第27話 魔界で核爆弾?


 元魔王の辺見くんは続ける。

「まぁ、その違いはあるが、トータルの生産力は地球とリモアールは大して変わらぬよ。だが、我らの魔素を扱う技術は、地球の科学技術には及ばぬ。

 前世の勇者の時代であれば、まだ互角であった。魔族側の魔素を扱う技術については、今回の『謀略のアウレール』の攻撃をこの身に受けて、そう大きな進歩がないことを確認した。それに対し、地球の科学技術の進歩は凄まじい。余が記憶を取り戻したとき、それはパソコンの前であった。そのときの余の戸惑いがわかるか?

 魔族がいかに魔素を上手く扱おうとも、コンピュータと同等なものは作れぬ」

「じゃあ、今さらだけど、ケイディの武器は魔界で通用するんだね?

 前は大して効果がないって話だったような気がしたけど……」

 私の言葉に、元魔王の辺見くんは首を横に振った。


「銃火器など、所詮は高速でなにかを打ち出しているだけのもの。投石は戦の慣らい、防御は完璧にできる。
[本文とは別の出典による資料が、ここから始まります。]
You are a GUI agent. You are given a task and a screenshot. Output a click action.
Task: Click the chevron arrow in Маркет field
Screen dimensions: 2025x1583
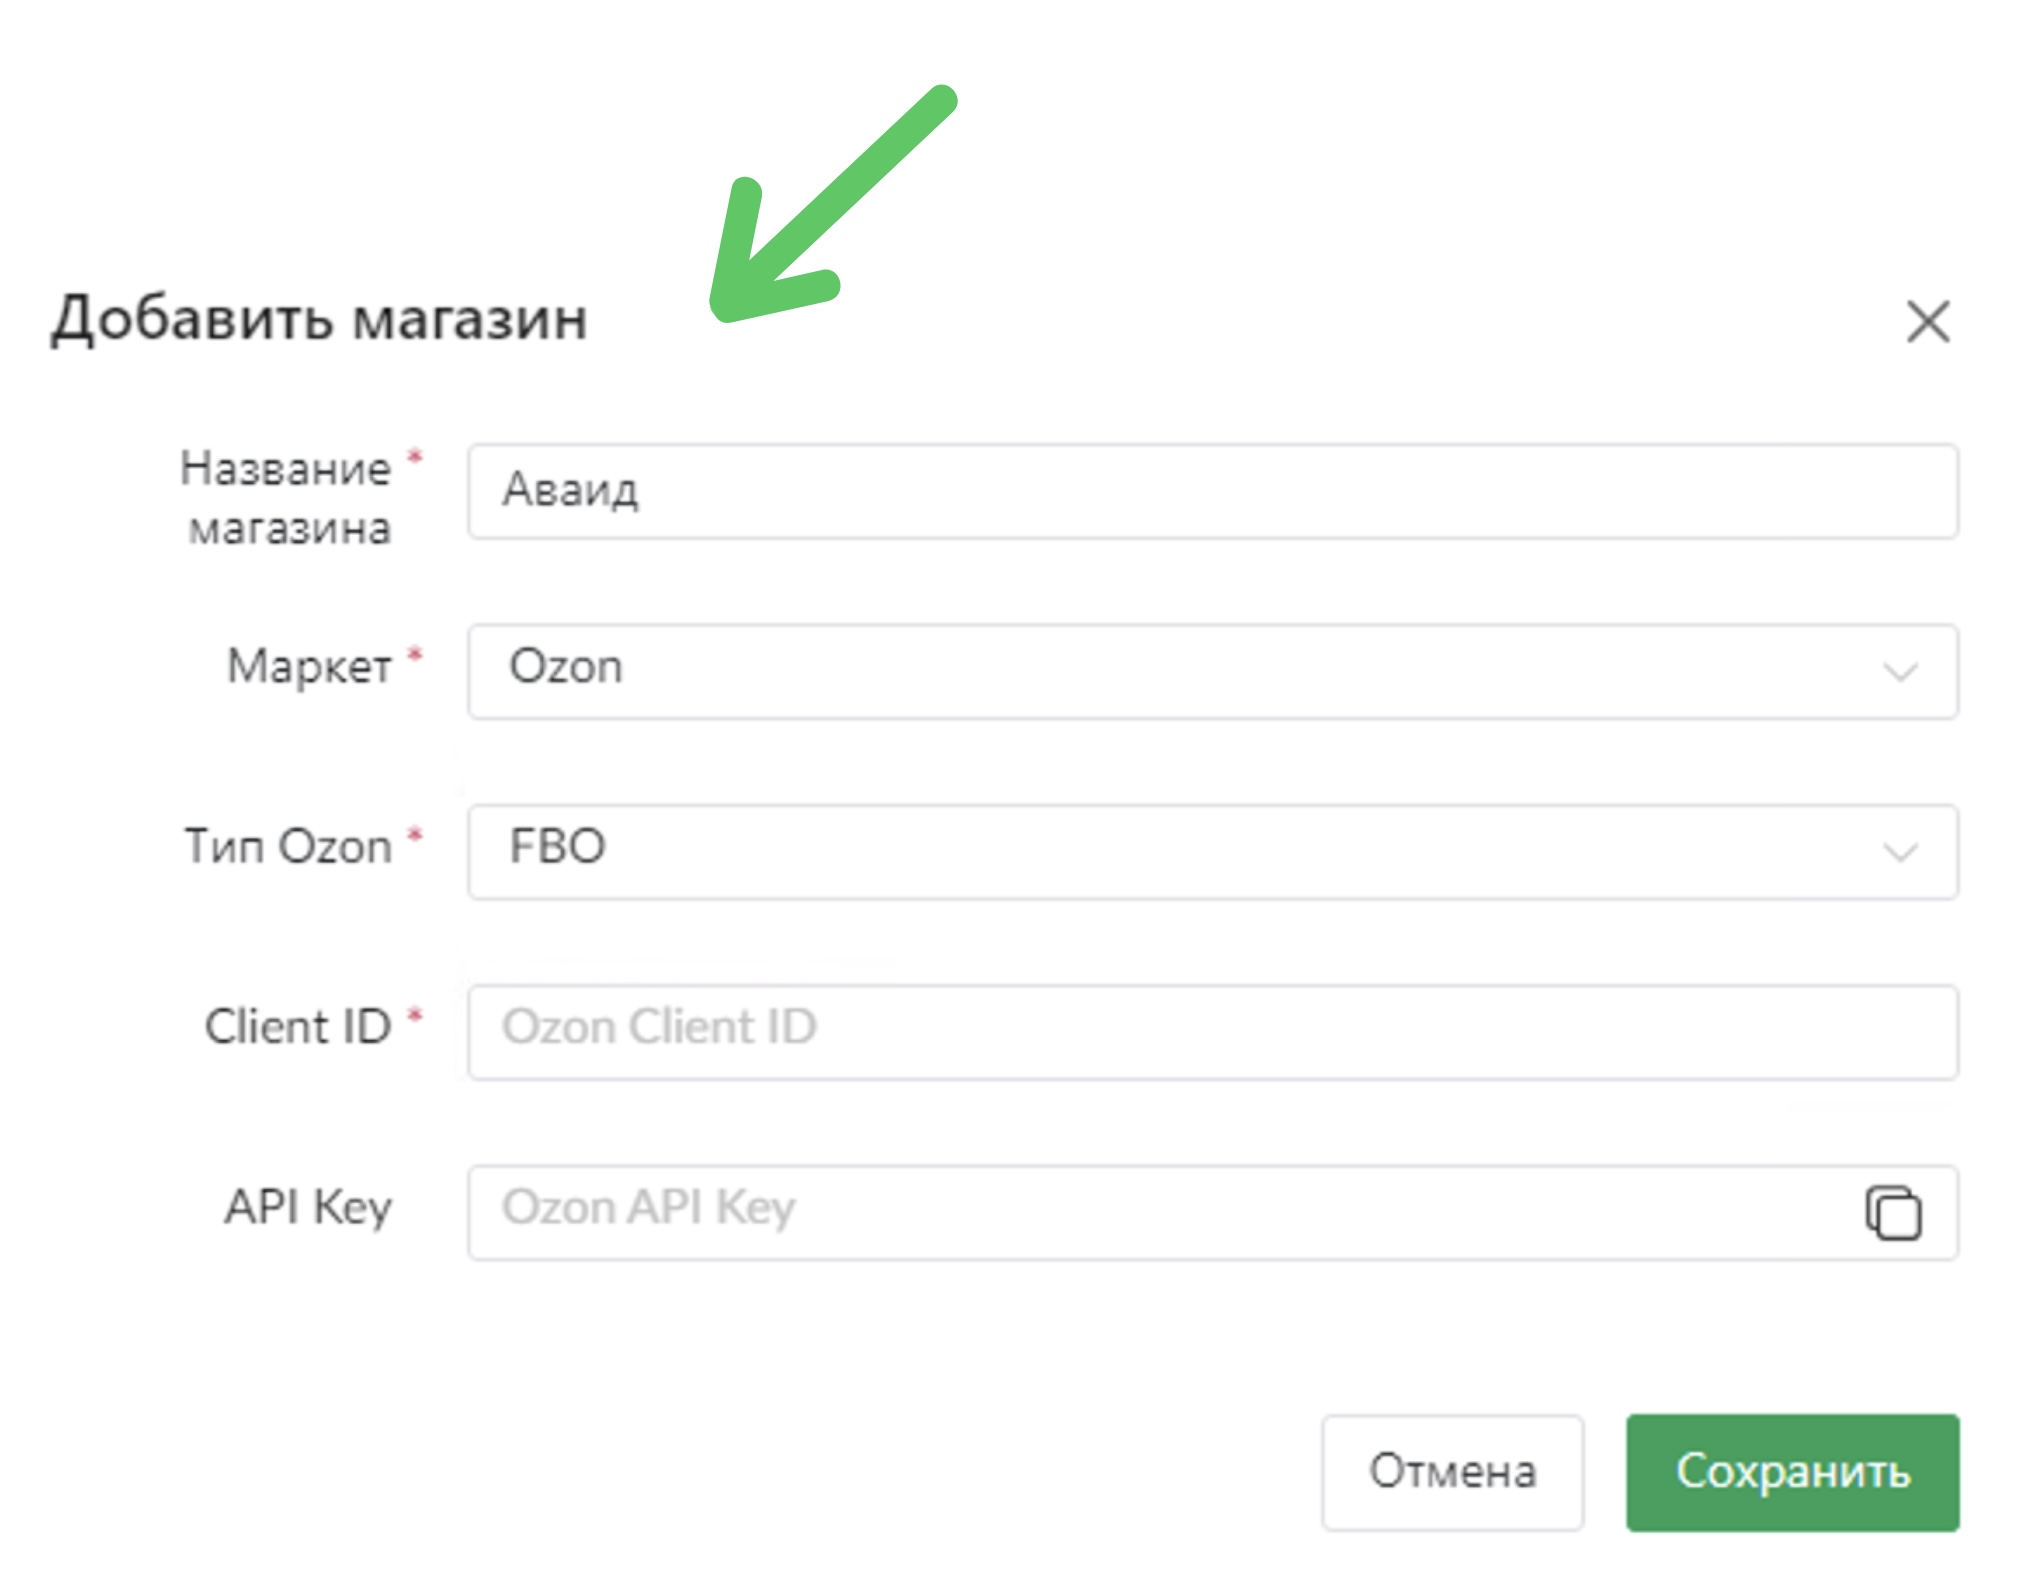click(1900, 672)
手榴弾も所詮はその延長だな」

「じゃあ、どんなところで地球の技術が怖いっていうの?」

 銃が怖くないと言われて、私、聞かずにいられなかった。


「ミサイル、核といったところだ。大陸間弾道弾ICBMで星の裏側から攻撃してくるなど、魔族の想像を超えている。また、地上に太陽以上の火を灯すという凄まじき技など、魔族の魔法では防ぎようがない。それに比べたら、上将ワイバーン『謀略のアウレール』の炎など、そよ風程度にしかならぬ」

「そりゃそーだ。そのとーりだ」

 私、全面的に同意するしかない。確かに、核は別格だろうな。


「ケイディ、ミサイルとか核とかは持ってきてないよね」

「あまりに当然なことを聞くな。どれほどの大きさなのか、想像ぐらいしろ」

 私の質問に、ケイディは吐き捨てた。

「本当に?」

 そう後ろから声が掛かる。賢者だ。いつの間にか起き出したみたいだ。


「原子番号98のカリホルニウムだったら、数グラムで核爆弾が作れる。対物ライフルの弾丸に仕込むことだってできるでしょ。実はそういうのを持ってきているんじゃない?」

 ケイディの顔がこわばった。

 これが、あらぬ疑いを掛けられたためなのか、真実を突かれたからなのか、

私にはわからない。


「作戦目的と、ケイディがどこの国に所属しているかを考えれば、この疑いは当然のものでしょ。ただ、半減期を考えると、2週間くらいしか有効期限のない核弾頭だろうけれど」

「おかしな疑いをかけられるのは迷惑だ」

「ここに来るとき、大電力の磁場発生機を使ったよね。異世界との間の回廊は、構成するにも壊すにも大きなエネルギーが必要よね。実際、私たちが帰るときは辺見くんと私で魔素を使って力場を作り、聖剣タップファーカイトで回廊形成する予定よね。

 で、魔族の作戦では、向こう側に出城を作るというものだったけど、核で通路自体を二度と構成できないように破壊できれば一番楽よね」

 否定するケイディに、賢者の結城先生は食い下がる。

 で、賢者の言っていることがいちいち怖いよ。

 数グラムで作れる核爆弾って、なんなのよ。


「証拠もないのに、人を疑うのはやめてもらいたい」

「じゃあ、あのロボット犬、ビッグドッグの脇腹の予備バッテリーって言っていた部分が、冷却されていて冷たいのはなぜ?

 核弾頭を水に沈めて、カリホルニウムの自然崩壊の熱を逃がすためなんじゃない?」

 ちょっと待ってよ。

 怖すぎるよ。ケイディ、さすがにこれはきちんと答えて欲しいよ。